Ainsi, les femmes sont encore largement considérées comme responsables des violences sexuelles qu’elles subissent. Les tentatives de justification des viols par des comportements jugés « à risque » sont légions : « elle portait une tenue aguichante », « elle marchait seule la nuit », « elle a accepté de boire un verre, ce qui a attisé le désir sexuel de l’agresseur ». Ces stéréotypes s’inscrivent dans la stratégie de l’agresseur qui veut réduire les femmes au silence pour préserver son impunité. De plus ces stéréotypes sont en opposition totale avec la réalité des viols. C’est ainsi que très peu de femmes révélant des violences sexuelles sont entendues, et qu’une très faible minorité d’entre elles entame une démarche judiciaire. En bout de course et en dépit du caractère massif de ce phénomène, une poignée de condamnations sont prononcées et la grande majorité des agresseurs reste impunie. »
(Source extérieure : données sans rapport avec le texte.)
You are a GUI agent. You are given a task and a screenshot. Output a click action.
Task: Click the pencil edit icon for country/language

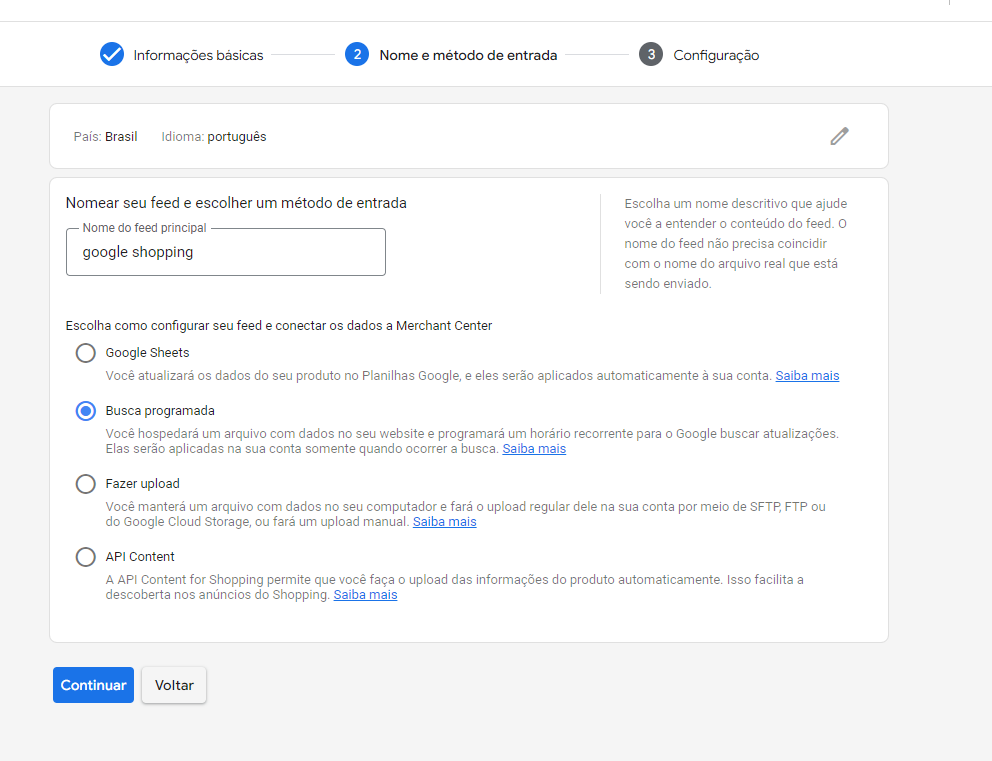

Ces propos introductifs de l’avis nous donne le ton et c’est ainsi que 5 axes ont été dégagés permettant de proposer 12 recommandations.

Parmi ces axes, le numéro 5 « Education et protection des jeunes » vise à renforcer les dispositifs de prévention des violences sexuelles commises à l’encontre des enfants.

« Les enquêtes de victimation et les faits constatés par la police et la gendarmerie montrent que les mineur.e.s (enfants et adolescent.e.s) représentent près de 60 % des victimes de viol. Dans une enquête menée à partir de dossiers judiciaires de viol en Cour d’assises, sur les 268 victimes mineures, violées par un membre de leur famille ou par une personne proche (parrain, ami des parents, etc.), 64 % avaient moins de 10 ans et 24 % moins de 6 ans. »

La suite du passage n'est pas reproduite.